The Black Arts by Richard Cavendish

Celtic Magic by DJ Conway

Encyclopedia of Hell

heh. I read the whole thing when I was a kid. I was bored, and I kept waiting for it to get good! It never did.

I’m just finishing Susan Minot’s Rapture… an excellent book, about two lovers’ perspectives on their relationship. The whole thing takes place while she’s giving him oral sex. A great premise, and tastefully done. I don’t know if I hide it from the babysitter, but it would definitely raise some eyebrows.

The book that my wife and I would (and do) hide when the babysitter’s here is Aqua Erotica, a collection of erotica written around the theme of, you guessed it, water. The cool thing about the book is that it’s waterproof! grin

This thread has resulted in about ten new titles being added to my Amazon shopping cart.

As for my own, my books on serial killers, body disposal, torture, execution, and manufacturing homemade weapons have unnerved a few people.

Let’s see…I’v got “Complexity Theory of Real Functions”, “Introduction to Lattices and Order”, “Computability and Unsolvability”, “A Vector Space Approach to Geometry”, and quite a few others in a similar vein. They do raise eyebrows.

I have a multi-volume collection of Kipling’s works that have a small, tasteful “reversed swastika” on each cover. That is, it’s not a Nazi swastika as the books were printed pre-Hitler and facing in a different direction.

Currently, my bookshelf holds “Dirty Movies,” a study (with a few pictures) of vintage porn. But a lot of my stuff was in the graphic novel section, now dispursed through ebay. That included my small collection of undergrounds (R. Crumb, Skip Williamson, etc.), and my signed hardcover “Omaha the Cat Dancer” (anthropormorphic animals doing all kinds of naughty things. See everything.).

I also sold my four “Cream Lemon” picture books from Japan. “CL” was an anthology animated series. One episode in particular was set in a science-fiction world and featured tentacle sex.

▶ REQUIRED WORK
Carry on the thread about eyebrow-raising books from its last post, adding a few more posts in the same casual voice. The records are separate material and have no connection to the thread about eyebrow-raising books.

▶ MATERIAL SUPPLIED
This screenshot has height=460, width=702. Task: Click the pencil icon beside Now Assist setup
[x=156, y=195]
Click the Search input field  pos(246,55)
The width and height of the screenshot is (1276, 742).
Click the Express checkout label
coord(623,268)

▶ TASK RESULT
If I had the money, I would buy “Evidence” by Luc Sante. That’s a collection of crime scene photographs taken in NYC at the turn of the century. Instead, I scanned some into the computer and use them occasionaly as my desktop.

i have a few mills and boons novels laying about the house from when i was very young which i havent gotten around to throwing away, mostly because i hate giving away book no matter how crap they where.

the romance novels always get an eye brow raise, simply because they look so out of place on my shelf wedged between “grays anatomy” and “the red ripper - chikatilo”.
it seems everyone i know expects violence blood and gore from me but not romance, bizarre.

I used to have Nigger. It was written by a black guy who was, among other things, involved with the Civil Rights Movement.
I can’t remember his name for the life of me. Anyway, that book raised one or two eyebrows.

I also like the Hot Blood books–anthologies of “erotic horror.” Very good. I reread certain stories fairly often, so there’s usually one or more of the books sitting around in plain view at my place at any given time.

I went through a WWII phase of interest for a while, so there’s lots of books with swastikas around my place as well.

I also have a lot of books about the occult and, even “worse” as far as my fundie in-laws are concerned, books about evolution.

Some people I’m sure raise eyebrows at my art books–there’s naked people in some of them, you know.

Leechboy and I set out to raise eyebrows by having a carefully placed “display” of the following:

Bible
Mao’s Red Book
Mahabarata (sp?)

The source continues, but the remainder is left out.